Familia oriunda de Génova, de donde pasó a Mallorca a principios del siglo XVII. Domingo de Belloto, que casó en Palma de Mallorca con doña Margarita Ríus, fue el genovés que fundó allí la casa de su apellido. Juan y Domingo Belloto, hijos del anterior, desempeñaron canonjía en la catedral de Palma. Juan Belloto Descollar fue capitán valeroso, que levantó a su costa un tercio de infantería, en tiempos de Carlos II. Eliseo Belloto y Morell, fue nombrado en 1783, regidor perpetuo del ayuntamiento de dicha capital. Este fue el último varón de su familia.
Escudos de Armas del apellido:
Trae de azur, con una encina al natural y un perro de plata empinado a su tronco. Miguel de Salazar sustituye el perro con una zorra de su color natural, y añade que esas armas se las dio Felipe IV a Domingo Belloto, vecino de Mallorca, en 1644, como consta del privilegio que entonces se le despachó. Dice también que esas armas son contra las reglass de la armería, porque está el color sobre color, y que ello obedece a que no las comunicaron, para su acertada composición a los reyes de armas, al concederlas el monarca. Por ello opina quew el campo de este escudo debe ser otro. En este caso, sin embargo, no está acertado el mencionado cronista, pues cuando un escudo contiene figuras naturales, que se representan con su color propio, puede estar el color sobre el color, sin contravenir las leyes heráldicas, que ya señalan esa excepción.

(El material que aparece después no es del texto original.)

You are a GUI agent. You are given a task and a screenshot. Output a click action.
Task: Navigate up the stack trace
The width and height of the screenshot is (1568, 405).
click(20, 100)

Simbología de los escudos de Armas:
Teniendo en cuenta la indumentaria que en la Edad Media vestían los caballeros en la batalla (armadura, celada, etc..), y que los hacía irreconocibles, resultaba necesario buscar un método de identificación y distinción entre los contendientes, que fuera revelador, preciso y rápido a una cierta distancia. De ahí surge la fórmula de exhibir en sus escudos tinturas, emblemas, etc.., que los diferenciase de forma inequívoca y singular en el campo de batalla. Por eso la simbología heráldica, en su origen, buscaba formas y colores que fuesen notorios y permitiesen distinguir a sus portadores de un golpe de vista. Tal vez es exagerada la tendencia de algunos autores de dar significado o contenido a todos los emblemas (piezas, muebles, etc..) y esmaltes heráldicos, aun así hay varios tratados que estudian la simbología de los blasones de forma muy exhaustiva, entre ellos: "Ciencia Heroyca", de Don José de Avilés. Año 1725; y "Adarga Catalana", de Don Francisco Xavier de Garma y Duràn. Año 1753 La plata en las armerías recibe el nombre de Luna, en lo que se refiere a las de los soberanos; en las de los títulos, perla, y en las de los restantes nobles, plata; significa blancura, pureza, y los que la llevan en sus armas están obligados a defender a las doncellas y amparar a los huérfanos. La plata significa en su correspondencia con las piedras preciosas la perla. De los astros, la Luna; de los signos del Zodiaco, Cáncer, y de los elementos, el agua; de los días de la semana, el lunes; de los meses del año, los de enero y febrero; de los árboles, la palmera; de las flores, la azucena; de las aves, la paloma; y de los animales, el armiño. El esmalte azul (azur) simboliza la realeza, la serenidad y la hermosura. Los que los lleven en sus armas, están obligados a socorrer a los fieles servidores de sus príncipes que "se hallan sin remuneración por sus servicios". En las piedras preciosas representa al zafiro y en los signos del Zodiaco a que se encuentra sujeto son Tauro y Libra. Su elemento es el aire; su metal, el acero; el día de la semana, el viernes; los meses, abril y septiembre; su árbol, el álamo; la flor, la violeta; su animal, el camaleón y su ave, el pavo real. El azur se llama Júpiter en las armerías reales, zafiro en las de los títulos y azur en la nobleza.